TEXT SECTION
_ _ _
These certificates (commonly called TLS/SSL certificates, in the standard X.509 format) establish trust by proving a server’s identity and enabling encrypted communication between clients and services. They are required to secure communication between the NVIDIA Run:ai control plane, workload elements, and services, and are used to authenticate system components while encrypting data in transit.

There are four main categories of certificates that may be leveraged in the installation, refer to the TLS certificates section for more details.

NVIDIA Run:ai Certificate Requirements

You must have TLS X.509 certificates that are issued for the Fully Qualified Domain Names (FQDN) of the NVIDIA Run:ai control plane and Inference ingress. The certificate’s Common Name (CN) must match the FQDN and the Subject Alternative Name (SAN) must also include the FQDN. The following should be provided:

  • The full certificate chain (e.g., /cm/shared/runai/full-chain.pem)
_ _ _
TO BE DONE
**a.** Mark each statement as yes or no against the Run:ai certificate text above, and quote the words from the text that decide it. (i) The certificates must be issued for the FQDNs of the control plane and the Inference ingress. (ii) The Subject Alternative Name can leave out the FQDN as long as the Common Name matches it. (iii) The installation may draw on three main categories of certificates.
**b.** According to the Run:ai certificate text, what format are the certificates in?

AVAILABLE DATA
_ _ _
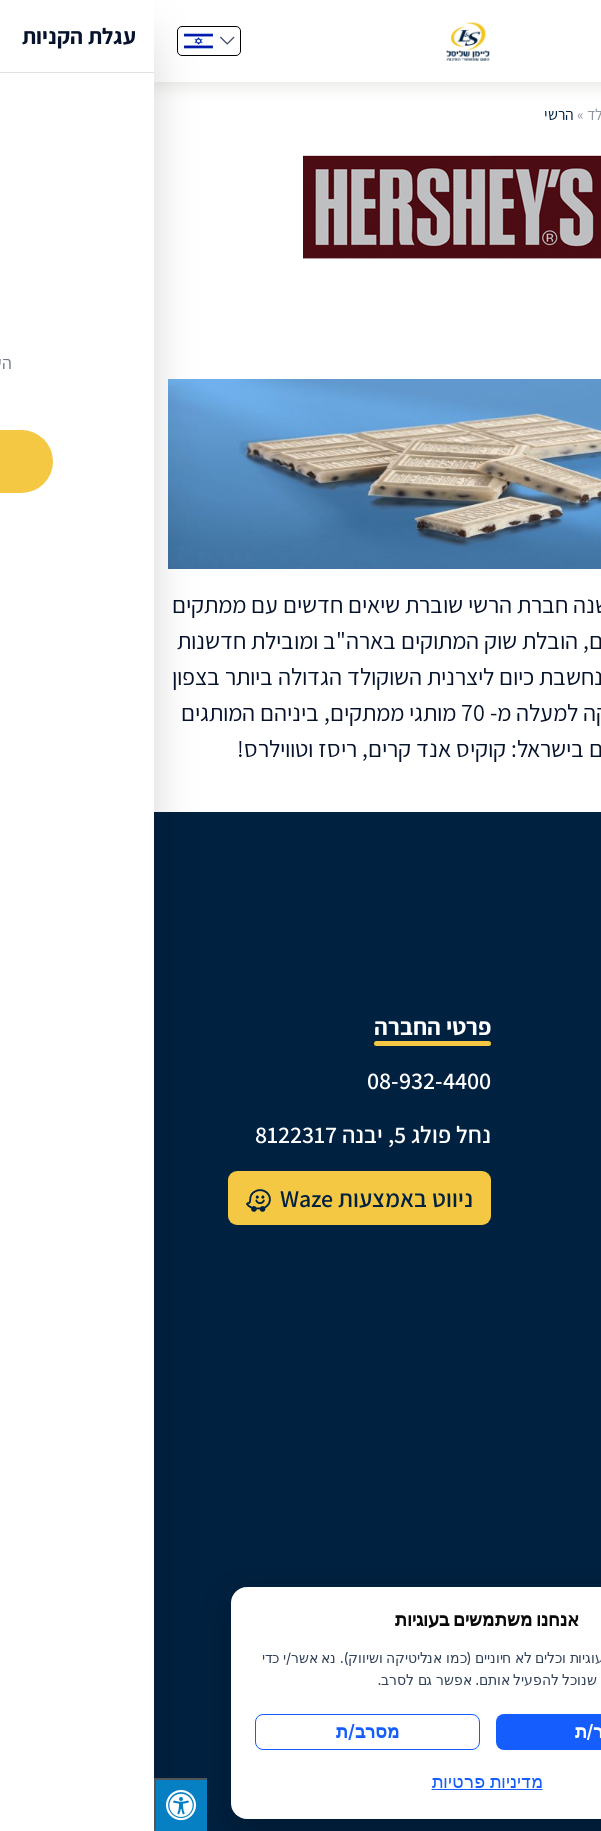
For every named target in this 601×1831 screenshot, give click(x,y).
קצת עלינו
_ _ _
FINAL ANSWERS
**a.**
(i) Yes: "issued for the Fully Qualified Domain Names (FQDN) of the NVIDIA Run:ai control plane and Inference ingress"
(ii) No: "the Subject Alternative Name (SAN) must also include the FQDN"
(iii) No: "There are four main categories of certificates that may be leveraged in the installation"

**b.** The standard X.509 format.